==== TEXTE CITÉ ====

CRITIQUE- Opéra Comique de Paris- Le Postillon de Lonjumeau… ou de la sagesse supérieure des femmes!
NDLR : Cette critique est également publiée dans la version imprimée du numéro 19 (Printemps 2019) de L'Opéra- Revue québécoise d'art lyrique, p. 42. La traduction française établie par le directeur de la revue Daniel Turp est suivie ci-après de la version originale italienne et de la traduction anglaise préparées par Caterina de Simone.
Production : Opéra comique de Paris
Salle Favart, 5 avril 2019
INT : Michael Spyres (Chapelou/Saint-Phar), Florie Valiquette (Madeleine/Madame de Latour), Franck Leguérinel (Le Marquis de Forcy), Laurent Kubla (Biju/Alcindor), Michel Fau (Rose), Yannis Ezziadi (Louis XV), Julien Clément (Bourdon)
DM : Sébastien Rouland
ORC : Choeur Accentus et Orchestre de l’Opéra de Rouen Normandie
MES : Michel Fau
Louis Ernest Ladurée, inventeur du macaron et fondateur d’une patisserie devenue célèbre portant son nom à Paris, aurait été enthousiasmé par Le Postillon de Lonjumeau s'il était encore vivant aujourd'hui et, advantage encore, s’il avait assisté à la nouvelle production de cette oeuvre par l'Opéra Comique. Sous la direction artistique d’Emmanuel Charles et plus de 120 ans après sa dernière représentation dans la capitale française, une équipe de création dirigée par le metteur en scène Michel Fau et le designer de costumes de Christian Lacroix faisait renaître ce printemps l’opéra d’Adople Adam à la salle Favart.

==== LISTE DES LIGNES ====

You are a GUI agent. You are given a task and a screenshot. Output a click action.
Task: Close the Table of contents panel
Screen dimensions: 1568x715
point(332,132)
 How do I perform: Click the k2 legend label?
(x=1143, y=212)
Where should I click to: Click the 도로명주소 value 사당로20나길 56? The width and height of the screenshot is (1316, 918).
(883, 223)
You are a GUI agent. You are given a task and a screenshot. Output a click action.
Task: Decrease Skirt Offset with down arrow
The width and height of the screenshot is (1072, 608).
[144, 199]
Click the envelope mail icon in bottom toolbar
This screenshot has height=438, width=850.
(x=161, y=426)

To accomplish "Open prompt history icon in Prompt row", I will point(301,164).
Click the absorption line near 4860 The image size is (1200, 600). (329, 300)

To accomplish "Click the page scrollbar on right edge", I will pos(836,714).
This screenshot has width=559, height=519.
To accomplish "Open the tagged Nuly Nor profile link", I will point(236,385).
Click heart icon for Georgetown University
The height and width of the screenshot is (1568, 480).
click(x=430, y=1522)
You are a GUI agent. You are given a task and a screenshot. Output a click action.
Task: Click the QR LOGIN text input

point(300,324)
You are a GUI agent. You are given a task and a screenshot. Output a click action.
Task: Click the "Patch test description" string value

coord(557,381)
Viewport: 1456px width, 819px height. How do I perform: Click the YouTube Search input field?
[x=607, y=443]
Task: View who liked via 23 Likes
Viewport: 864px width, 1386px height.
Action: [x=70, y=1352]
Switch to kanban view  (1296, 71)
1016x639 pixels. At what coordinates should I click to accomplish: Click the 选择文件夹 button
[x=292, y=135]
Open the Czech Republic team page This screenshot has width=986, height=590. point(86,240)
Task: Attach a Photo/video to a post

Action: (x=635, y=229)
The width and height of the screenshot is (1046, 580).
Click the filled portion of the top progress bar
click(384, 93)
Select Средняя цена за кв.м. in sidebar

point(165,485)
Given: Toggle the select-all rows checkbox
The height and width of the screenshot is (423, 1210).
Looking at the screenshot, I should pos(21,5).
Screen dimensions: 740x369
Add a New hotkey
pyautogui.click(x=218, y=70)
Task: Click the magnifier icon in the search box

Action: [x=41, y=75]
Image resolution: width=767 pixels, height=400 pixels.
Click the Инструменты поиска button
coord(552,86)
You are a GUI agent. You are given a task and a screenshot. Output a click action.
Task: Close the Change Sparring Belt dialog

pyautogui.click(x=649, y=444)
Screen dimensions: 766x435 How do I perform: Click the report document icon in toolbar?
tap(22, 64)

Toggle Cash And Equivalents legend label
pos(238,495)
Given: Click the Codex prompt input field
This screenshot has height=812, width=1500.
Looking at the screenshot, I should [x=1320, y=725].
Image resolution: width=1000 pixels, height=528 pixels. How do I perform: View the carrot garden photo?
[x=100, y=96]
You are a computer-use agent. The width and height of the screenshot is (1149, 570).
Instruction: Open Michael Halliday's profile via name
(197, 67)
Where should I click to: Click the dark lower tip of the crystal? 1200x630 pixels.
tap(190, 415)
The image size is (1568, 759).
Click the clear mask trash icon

====

**CONSIGNE**
Reproduisez à l'identique le passage de la critique ci-dessus, à partir des mots « CRITIQUE- Opéra Comique » et jusqu'à « Caterina de Simone. » inclus.

**RÉPONSE**
CRITIQUE- Opéra Comique de Paris- Le Postillon de Lonjumeau… ou de la sagesse supérieure des femmes!
NDLR : Cette critique est également publiée dans la version imprimée du numéro 19 (Printemps 2019) de L'Opéra- Revue québécoise d'art lyrique, p. 42. La traduction française établie par le directeur de la revue Daniel Turp est suivie ci-après de la version originale italienne et de la traduction anglaise préparées par Caterina de Simone.